While some readers might be frustrated or lost at why she is including such frivolous details, others will see that everything has its place and reason and nothing is as random as it seems. And, in particular with Passage, it’s a metaphor!

Another thing Willis does really well is supporting characters. They’re always so different and detailed and just as important to the stories as the lead characters (actually, there is often a question of who is a lead character and who isn’t, I would sometimes argue her books are true ensemble pieces). The standout in Passage for me was young Maisie, who has spent a large chunk of her life in hospital and is on the heart transplant list. Everything comes back to her in the end and tears will be involved.

Just as a warning, yes, there definitely will be tears. They might creep up on you when you least expect it too. (For me, it was a moment featuring Joanna’s clothes and makeup.) However, even though death is the main subject, Willis handles this with such aplomb that nothing gets overly depressing or maudlin and at times death feels quite inspirational (as young Maise proves at one point, there are worse things than death).

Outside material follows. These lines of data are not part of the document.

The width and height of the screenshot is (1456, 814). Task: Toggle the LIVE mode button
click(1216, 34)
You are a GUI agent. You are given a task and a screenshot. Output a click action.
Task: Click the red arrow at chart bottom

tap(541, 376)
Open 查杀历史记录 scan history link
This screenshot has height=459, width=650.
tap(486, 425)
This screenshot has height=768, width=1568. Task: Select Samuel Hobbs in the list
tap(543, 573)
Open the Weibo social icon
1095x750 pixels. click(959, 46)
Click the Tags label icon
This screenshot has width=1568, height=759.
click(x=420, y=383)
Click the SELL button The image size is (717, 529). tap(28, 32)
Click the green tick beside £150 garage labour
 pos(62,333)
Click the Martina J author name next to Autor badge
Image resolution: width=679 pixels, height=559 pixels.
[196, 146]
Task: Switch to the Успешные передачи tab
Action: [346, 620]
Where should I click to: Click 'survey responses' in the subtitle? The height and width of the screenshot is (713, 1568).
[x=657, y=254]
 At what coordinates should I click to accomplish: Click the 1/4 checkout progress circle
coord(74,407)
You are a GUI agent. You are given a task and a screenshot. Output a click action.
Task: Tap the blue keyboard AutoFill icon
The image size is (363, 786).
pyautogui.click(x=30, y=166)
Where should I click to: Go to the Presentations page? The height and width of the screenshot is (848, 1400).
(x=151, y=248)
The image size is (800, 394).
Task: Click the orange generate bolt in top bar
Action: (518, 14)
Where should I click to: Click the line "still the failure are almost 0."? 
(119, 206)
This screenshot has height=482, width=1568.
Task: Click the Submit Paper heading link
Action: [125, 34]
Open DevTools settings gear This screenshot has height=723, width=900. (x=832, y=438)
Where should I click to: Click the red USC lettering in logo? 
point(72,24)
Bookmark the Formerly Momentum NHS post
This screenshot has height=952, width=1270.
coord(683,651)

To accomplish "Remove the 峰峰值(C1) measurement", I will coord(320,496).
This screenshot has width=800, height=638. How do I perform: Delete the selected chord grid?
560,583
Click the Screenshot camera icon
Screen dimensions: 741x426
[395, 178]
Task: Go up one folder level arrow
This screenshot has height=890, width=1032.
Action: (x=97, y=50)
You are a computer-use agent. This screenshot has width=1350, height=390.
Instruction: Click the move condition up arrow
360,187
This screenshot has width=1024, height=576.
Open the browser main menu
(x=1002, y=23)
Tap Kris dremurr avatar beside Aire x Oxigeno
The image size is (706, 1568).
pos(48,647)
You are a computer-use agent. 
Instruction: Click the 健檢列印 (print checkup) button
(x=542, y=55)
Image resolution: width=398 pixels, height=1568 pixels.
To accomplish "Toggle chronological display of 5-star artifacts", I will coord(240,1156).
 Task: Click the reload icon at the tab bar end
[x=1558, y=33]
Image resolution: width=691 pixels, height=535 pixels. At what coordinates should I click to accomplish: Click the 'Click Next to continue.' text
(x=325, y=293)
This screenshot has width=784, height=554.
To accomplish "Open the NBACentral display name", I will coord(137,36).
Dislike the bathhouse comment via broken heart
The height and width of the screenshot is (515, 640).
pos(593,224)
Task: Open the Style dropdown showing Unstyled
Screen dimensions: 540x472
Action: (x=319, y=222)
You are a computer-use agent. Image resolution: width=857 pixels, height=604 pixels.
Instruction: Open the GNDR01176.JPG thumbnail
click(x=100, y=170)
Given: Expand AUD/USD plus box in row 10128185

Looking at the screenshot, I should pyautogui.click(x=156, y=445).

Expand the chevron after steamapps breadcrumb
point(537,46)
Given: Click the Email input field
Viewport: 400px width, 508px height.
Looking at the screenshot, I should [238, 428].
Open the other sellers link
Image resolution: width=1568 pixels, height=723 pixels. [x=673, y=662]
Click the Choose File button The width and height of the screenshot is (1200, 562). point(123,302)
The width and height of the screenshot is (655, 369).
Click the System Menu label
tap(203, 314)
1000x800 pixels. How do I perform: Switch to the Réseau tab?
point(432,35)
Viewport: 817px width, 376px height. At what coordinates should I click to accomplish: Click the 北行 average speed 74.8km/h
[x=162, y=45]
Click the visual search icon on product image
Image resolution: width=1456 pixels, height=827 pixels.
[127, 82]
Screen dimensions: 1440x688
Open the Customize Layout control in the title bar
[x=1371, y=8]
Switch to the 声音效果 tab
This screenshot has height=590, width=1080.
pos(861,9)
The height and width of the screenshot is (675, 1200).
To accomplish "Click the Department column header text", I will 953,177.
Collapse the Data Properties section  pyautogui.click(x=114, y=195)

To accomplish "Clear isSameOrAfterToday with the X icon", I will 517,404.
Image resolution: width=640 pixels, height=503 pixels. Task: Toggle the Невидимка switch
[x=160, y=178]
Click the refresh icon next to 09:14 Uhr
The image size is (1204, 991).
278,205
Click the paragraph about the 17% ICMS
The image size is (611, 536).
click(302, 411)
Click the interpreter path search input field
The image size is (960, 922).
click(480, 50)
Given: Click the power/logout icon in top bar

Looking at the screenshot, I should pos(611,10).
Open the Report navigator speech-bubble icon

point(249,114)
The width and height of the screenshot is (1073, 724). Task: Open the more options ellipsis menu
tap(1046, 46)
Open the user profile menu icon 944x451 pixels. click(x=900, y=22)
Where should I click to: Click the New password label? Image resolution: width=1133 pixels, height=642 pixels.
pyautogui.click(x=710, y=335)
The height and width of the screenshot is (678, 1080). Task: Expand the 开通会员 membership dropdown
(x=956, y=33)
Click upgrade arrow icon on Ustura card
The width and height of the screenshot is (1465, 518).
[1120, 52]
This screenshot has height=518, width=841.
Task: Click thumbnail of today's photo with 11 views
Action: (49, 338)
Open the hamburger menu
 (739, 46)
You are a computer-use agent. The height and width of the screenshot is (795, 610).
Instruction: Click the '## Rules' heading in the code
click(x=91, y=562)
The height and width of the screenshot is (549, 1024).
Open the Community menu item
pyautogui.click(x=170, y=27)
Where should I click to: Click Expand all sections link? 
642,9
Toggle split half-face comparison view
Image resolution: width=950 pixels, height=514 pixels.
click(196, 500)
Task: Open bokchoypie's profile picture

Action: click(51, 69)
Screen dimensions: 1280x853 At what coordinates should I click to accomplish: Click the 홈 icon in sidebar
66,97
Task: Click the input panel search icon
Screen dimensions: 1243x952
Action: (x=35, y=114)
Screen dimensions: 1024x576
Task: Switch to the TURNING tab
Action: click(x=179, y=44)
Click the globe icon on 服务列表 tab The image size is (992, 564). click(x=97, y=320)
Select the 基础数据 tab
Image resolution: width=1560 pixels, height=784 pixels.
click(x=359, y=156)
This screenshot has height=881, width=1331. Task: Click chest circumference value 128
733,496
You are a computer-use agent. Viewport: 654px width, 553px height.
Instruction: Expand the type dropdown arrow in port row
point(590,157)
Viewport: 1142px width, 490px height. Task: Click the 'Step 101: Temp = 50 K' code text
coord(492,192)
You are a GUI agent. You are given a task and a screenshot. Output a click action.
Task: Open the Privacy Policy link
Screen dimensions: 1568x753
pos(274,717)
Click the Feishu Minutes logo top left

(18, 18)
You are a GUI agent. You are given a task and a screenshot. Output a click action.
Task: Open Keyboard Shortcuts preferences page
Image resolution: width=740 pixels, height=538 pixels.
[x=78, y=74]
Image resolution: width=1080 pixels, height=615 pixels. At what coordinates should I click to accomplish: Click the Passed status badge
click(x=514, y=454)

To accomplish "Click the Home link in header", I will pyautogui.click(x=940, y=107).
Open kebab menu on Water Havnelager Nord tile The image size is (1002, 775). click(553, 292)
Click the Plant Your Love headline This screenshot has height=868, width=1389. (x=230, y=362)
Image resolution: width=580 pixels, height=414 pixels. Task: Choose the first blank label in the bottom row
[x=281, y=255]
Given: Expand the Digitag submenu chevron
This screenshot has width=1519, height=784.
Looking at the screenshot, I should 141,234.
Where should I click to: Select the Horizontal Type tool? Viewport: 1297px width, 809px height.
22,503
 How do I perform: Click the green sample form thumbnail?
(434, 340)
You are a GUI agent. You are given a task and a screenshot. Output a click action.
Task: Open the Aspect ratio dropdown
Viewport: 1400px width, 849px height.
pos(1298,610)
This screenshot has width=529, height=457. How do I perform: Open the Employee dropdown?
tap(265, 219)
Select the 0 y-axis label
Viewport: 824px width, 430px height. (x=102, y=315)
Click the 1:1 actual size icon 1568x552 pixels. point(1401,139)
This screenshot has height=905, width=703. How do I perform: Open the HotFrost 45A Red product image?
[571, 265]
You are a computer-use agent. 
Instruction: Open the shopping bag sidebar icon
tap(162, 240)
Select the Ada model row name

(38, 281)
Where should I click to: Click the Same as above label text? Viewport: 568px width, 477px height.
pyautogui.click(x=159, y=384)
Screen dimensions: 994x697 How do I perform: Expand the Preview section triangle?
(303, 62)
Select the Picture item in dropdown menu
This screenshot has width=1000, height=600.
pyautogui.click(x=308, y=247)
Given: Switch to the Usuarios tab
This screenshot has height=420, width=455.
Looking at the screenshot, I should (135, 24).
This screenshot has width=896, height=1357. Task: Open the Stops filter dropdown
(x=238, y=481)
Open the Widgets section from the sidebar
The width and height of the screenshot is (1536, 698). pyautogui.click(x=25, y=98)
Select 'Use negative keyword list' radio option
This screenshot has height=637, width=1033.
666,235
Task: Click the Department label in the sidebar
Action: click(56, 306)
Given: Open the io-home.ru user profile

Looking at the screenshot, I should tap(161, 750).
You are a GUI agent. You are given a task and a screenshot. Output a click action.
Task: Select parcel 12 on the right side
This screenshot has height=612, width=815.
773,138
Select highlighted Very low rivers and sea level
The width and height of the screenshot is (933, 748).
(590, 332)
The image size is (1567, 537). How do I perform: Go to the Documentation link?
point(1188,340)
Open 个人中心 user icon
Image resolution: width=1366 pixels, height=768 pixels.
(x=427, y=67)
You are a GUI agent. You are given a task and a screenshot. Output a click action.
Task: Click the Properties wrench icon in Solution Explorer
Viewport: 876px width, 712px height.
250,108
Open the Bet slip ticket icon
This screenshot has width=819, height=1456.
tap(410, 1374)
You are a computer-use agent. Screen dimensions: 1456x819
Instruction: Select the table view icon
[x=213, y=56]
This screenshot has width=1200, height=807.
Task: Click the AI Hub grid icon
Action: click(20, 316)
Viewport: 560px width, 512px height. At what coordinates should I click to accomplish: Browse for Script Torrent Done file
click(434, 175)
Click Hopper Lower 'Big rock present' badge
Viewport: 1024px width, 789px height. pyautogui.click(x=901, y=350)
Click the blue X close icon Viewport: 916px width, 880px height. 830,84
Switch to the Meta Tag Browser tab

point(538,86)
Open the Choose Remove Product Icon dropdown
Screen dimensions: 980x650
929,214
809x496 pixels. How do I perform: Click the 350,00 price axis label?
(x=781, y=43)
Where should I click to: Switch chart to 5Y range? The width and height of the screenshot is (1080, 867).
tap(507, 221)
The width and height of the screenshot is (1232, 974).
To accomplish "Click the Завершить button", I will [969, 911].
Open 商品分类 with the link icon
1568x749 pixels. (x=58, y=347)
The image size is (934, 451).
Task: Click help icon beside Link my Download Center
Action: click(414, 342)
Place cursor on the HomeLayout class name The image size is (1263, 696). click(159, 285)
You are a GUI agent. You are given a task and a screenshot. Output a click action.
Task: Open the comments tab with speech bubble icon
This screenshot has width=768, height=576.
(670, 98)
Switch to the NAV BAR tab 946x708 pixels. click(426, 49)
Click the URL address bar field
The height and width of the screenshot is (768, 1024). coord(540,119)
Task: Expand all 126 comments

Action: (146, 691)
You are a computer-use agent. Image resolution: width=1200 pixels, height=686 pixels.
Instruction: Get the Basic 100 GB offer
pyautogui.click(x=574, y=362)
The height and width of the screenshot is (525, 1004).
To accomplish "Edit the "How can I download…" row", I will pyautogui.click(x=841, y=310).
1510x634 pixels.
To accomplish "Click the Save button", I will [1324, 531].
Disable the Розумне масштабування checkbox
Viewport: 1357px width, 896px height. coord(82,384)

As per usual, Willis offers us many emotional and intellectual themes in amongst her deceptively basic scifi plot. You’ll think about your faith a lot whilst reading Passage. There’s also a strong theme of friendship and the sense of family with friends versus true blood relatives. These themes were all majorly covered at one time or another in the Oxford time travel series yet this didn’t annoy me and only reinforced some of my previous personal conclusions.

I fret for people who dismiss Willis’s work because it’s scifi. Yes, her books are scifi, but they’re so realistic you’ll forget you’re reading scifi within a few chapters. They don’t fit easily into any genre in fact. Yes, there’s hints of romance in all her books but they are merely hints. (Passage had an undercurrent of romance that I was not expecting at all but I found myself really enjoying it.) They are comedies and tragedies and very much literature.

She is truly one of the most deceptively intelligent writers there has ever been and with so many layers to her writing, it’s difficult to cover everything in a couple of hundred words review. Let’s just say, like all her other novels, I can’t recommend Passage enough.